It’s Complicated for Some
Mortgage Forgiveness Debt Relief Act of 2007 will sunset Dec. 31. What is the Debt Relief Act? What does that mean?
Here is an example:
John Smith had his underwater Sarasota, Florida home for sale and closed the short sale deal with a deficiency left of $100,000. Since this was his primary residence his deficiency was waved and because of his tax bracket and because of the Mortgage Debt Relief Act the “ghost income” did not add to his tax liability.

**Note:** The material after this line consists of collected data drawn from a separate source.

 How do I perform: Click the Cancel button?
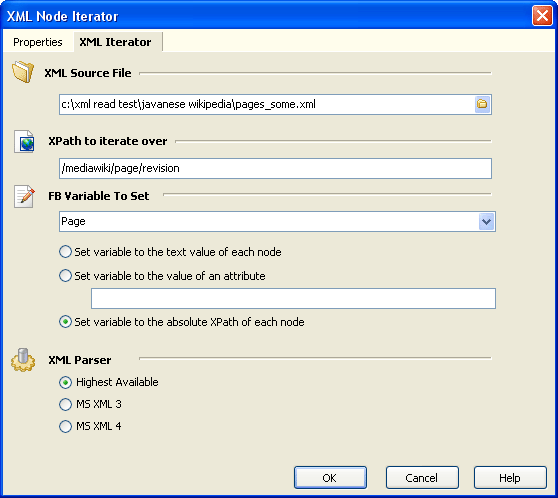click(x=422, y=478)
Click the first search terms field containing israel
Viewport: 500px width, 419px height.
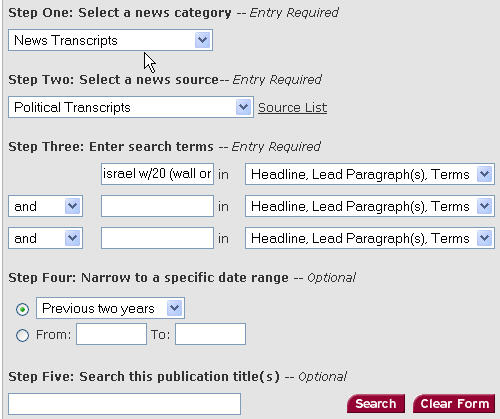157,174
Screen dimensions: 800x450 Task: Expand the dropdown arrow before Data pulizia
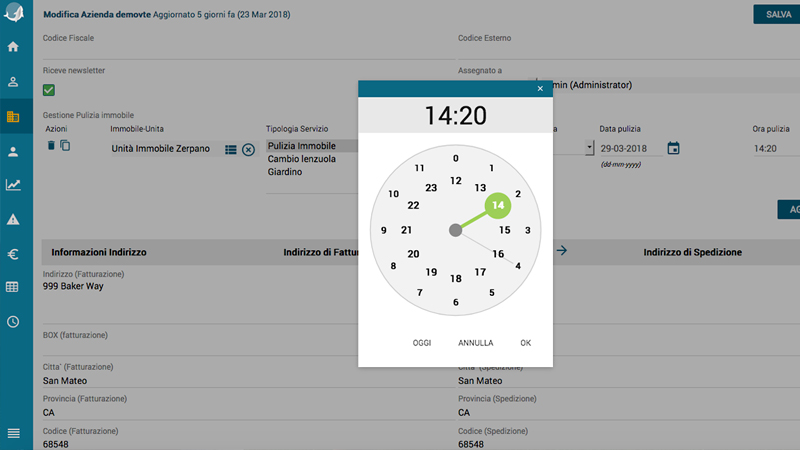point(588,148)
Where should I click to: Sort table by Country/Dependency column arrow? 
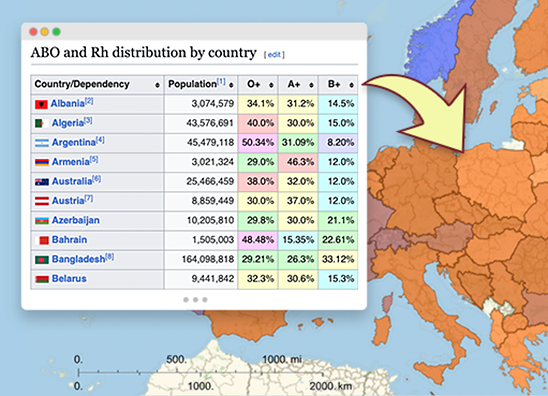tap(157, 85)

So what does this mean that it is “sunsetting?” The Mortgage Forgiveness Debt Relief Act of 2007 will no longer be in effect after December 31, 2012. That means underwater homeowners that might be sitting it out till the bell rings and then place their property on for a short sale will incur a tax bill based on the amount of the deficiency and their tax bracket.
Realtors and tax accountant’s working with homeowners that are underwater are urging their clients to get their homes on the market now so they can sell before year’s end to avoid a big tax bill from the sale.
Lenders are required to send a seller a 1099-C to report the forgiven debt. The seller is required to report that amount on form 982 which is for the requested waiver of the “ghost income.” There are some limitations; the house must be the primary residence, the deficiency can not be over $2 Million for a couple and $1 Million if filing separately and married, it does not apply to second mortgages when the money was not used for the property.
Message to those sitting on the fence. Now is the time to get your house on the market if you need to do a short sale. You could avoid a huge tax consequence when all is said and done.